In this regard, it was noted that petitioner provided only a brief, cursory response, lacking in relevant detail, to the form entitled “submission No. 8”, which asked for “a detailed description” of how it intended to provide the services at issue; failed to set forth the specifications, including seating capacity, of the vehicles it aimed to purchase or lease (submission No. 5); and neglected to outline the particular means to be used for training new employees in first aid and CPR (submission No. 7). Serafini’s responses to submission Nos. 7 and 8, on the other hand, included a list of the organizations from which its employees would obtain the necessary training, and many specifics respecting its methods of, inter alia, scheduling, dispatching, record-keeping, communicating with parents of the children, and handling cancellations and unforeseen circumstances, along with samples of the forms used in its operation. Moreover, to the extent that Serafini’s submissions suffered from similar defects as petitioner’s, it suffices to observe that it was not merely the absence of information, but the fact *827that the missing information was critical to assessing petitioner’s ability to undertake a rapid increase in the size of its operation that formed the basis of the Board’s determination.
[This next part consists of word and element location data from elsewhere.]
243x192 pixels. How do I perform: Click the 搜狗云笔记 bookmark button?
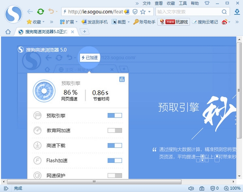coord(205,21)
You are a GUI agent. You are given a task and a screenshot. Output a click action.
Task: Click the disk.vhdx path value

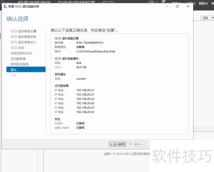point(96,51)
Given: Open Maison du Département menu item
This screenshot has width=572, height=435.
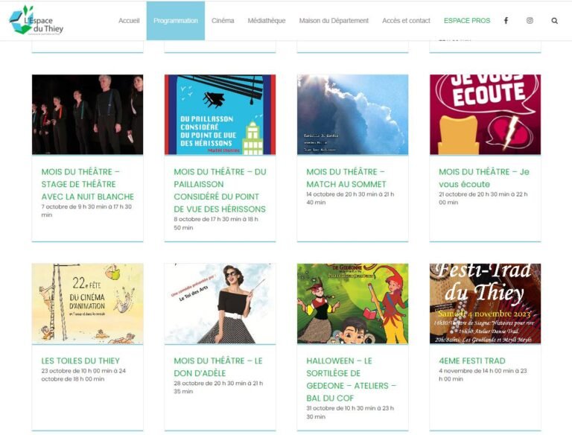Looking at the screenshot, I should (334, 21).
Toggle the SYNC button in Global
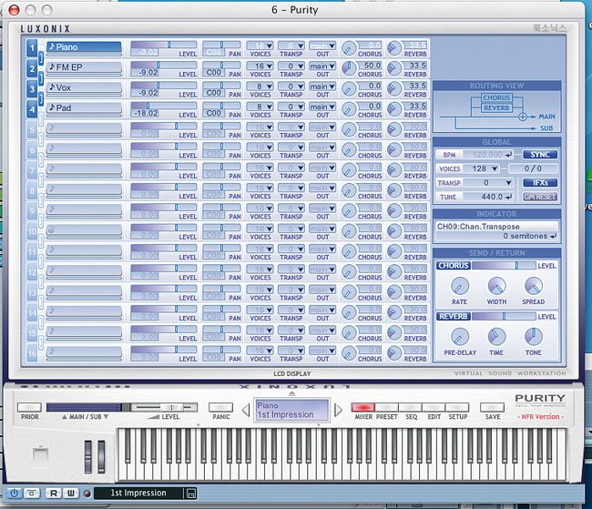The image size is (592, 509). [x=540, y=155]
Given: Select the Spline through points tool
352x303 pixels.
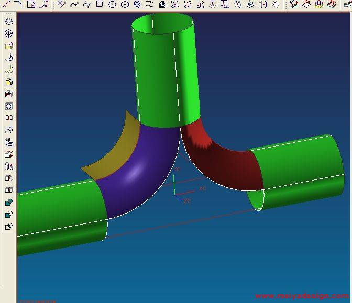Looking at the screenshot, I should point(74,5).
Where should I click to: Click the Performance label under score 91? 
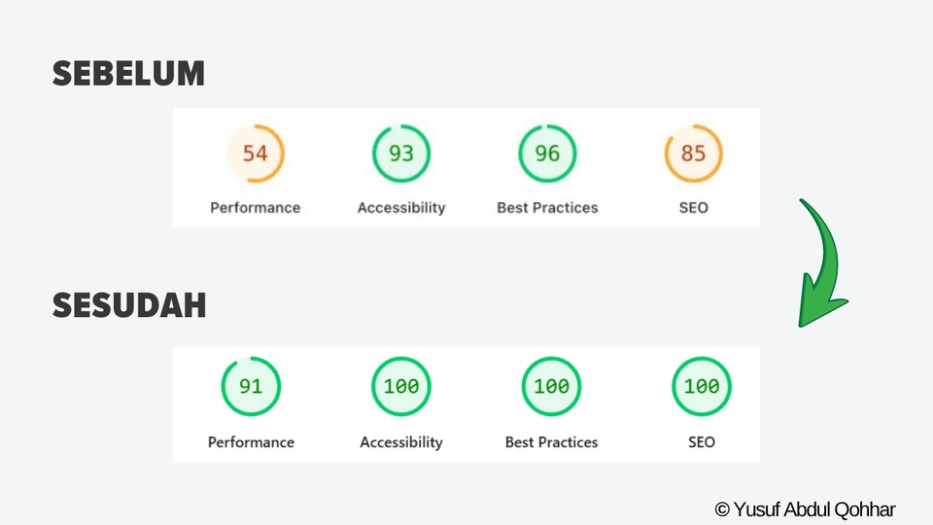(x=251, y=441)
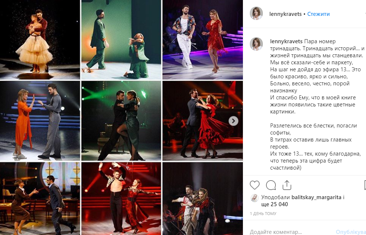This screenshot has height=235, width=366.
Task: Select the shirtless dancer red stage photo
Action: pyautogui.click(x=121, y=199)
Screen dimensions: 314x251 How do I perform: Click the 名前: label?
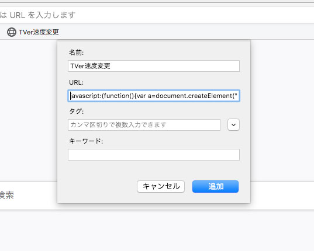pos(76,53)
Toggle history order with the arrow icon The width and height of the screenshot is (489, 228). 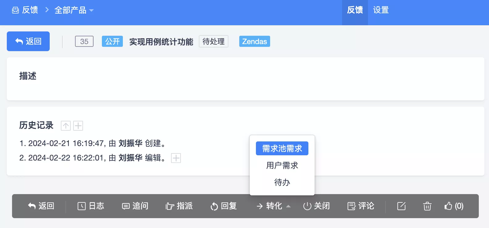(66, 126)
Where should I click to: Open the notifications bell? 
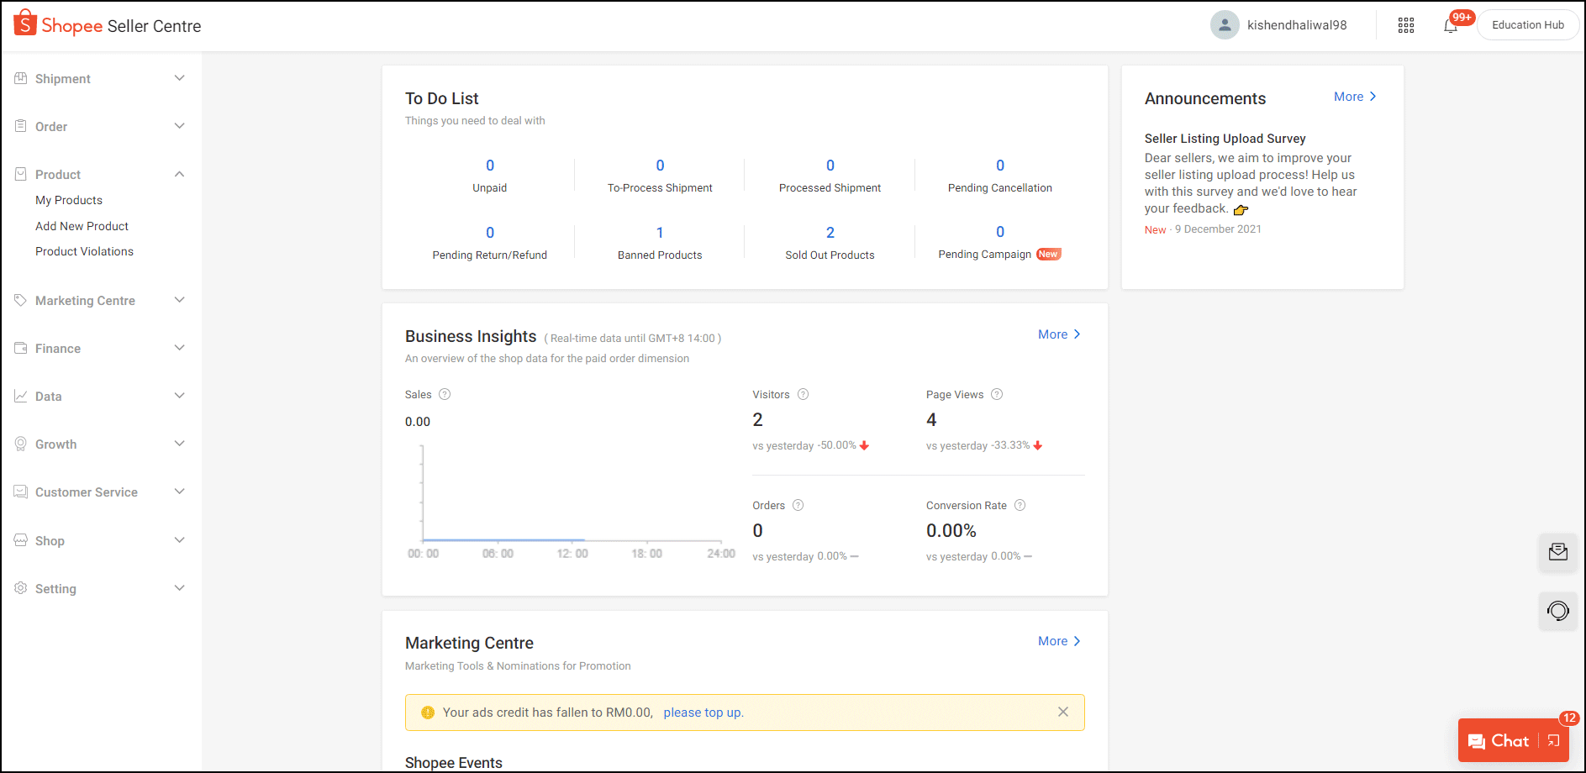[1451, 25]
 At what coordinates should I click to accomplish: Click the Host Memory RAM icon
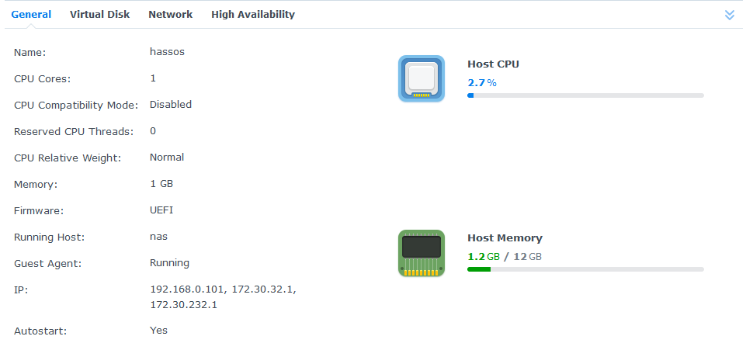421,253
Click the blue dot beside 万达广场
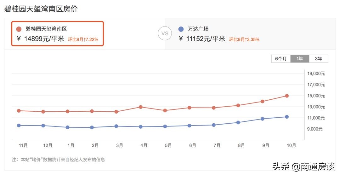Screen dimensions: 340x176 (181, 29)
Due to the larger scope-of Serafini’s existing business, similar concerns were not raised in connection with its bid.
Even if, as petitioner contends, the Board erred in refusing to consider a letter it submitted at the hearing outlining a bank’s commitment to increase petitioner’s line of credit (but see, Matter of AT&T Communications v County of Nassau, 214 AD2d 666, 668; Le Cesse Bros. Contr. v Town Bd., 62 AD2d 28, 34, affd 46 NY2d 960), or in citing petitioner’s failure to comply with the original bid bond requirement despite having waived such compliance, petitioner’s failure to supply the information requested in conjunction with the bid—which, the Board found, precluded it from assessing petitioner’s ability to provide the required services—constitutes a valid basis for the decision to reject its bid (see, Matter of Bay Harbour Elec. v County of Chautauqua, 210 AD2d 919, lv denied 85 NY2d 810; Matter of Granger & Sons v State of N. Y. Facilities Dev. Corp., supra, at 598). Petitioner’s remaining arguments have been considered and found meritless.
Mikoll, J. P., Crew III, Peters and Carpinello, JJ., concur. Ordered that the judgment is reversed, on the law, without costs, determination confirmed and petition dismissed.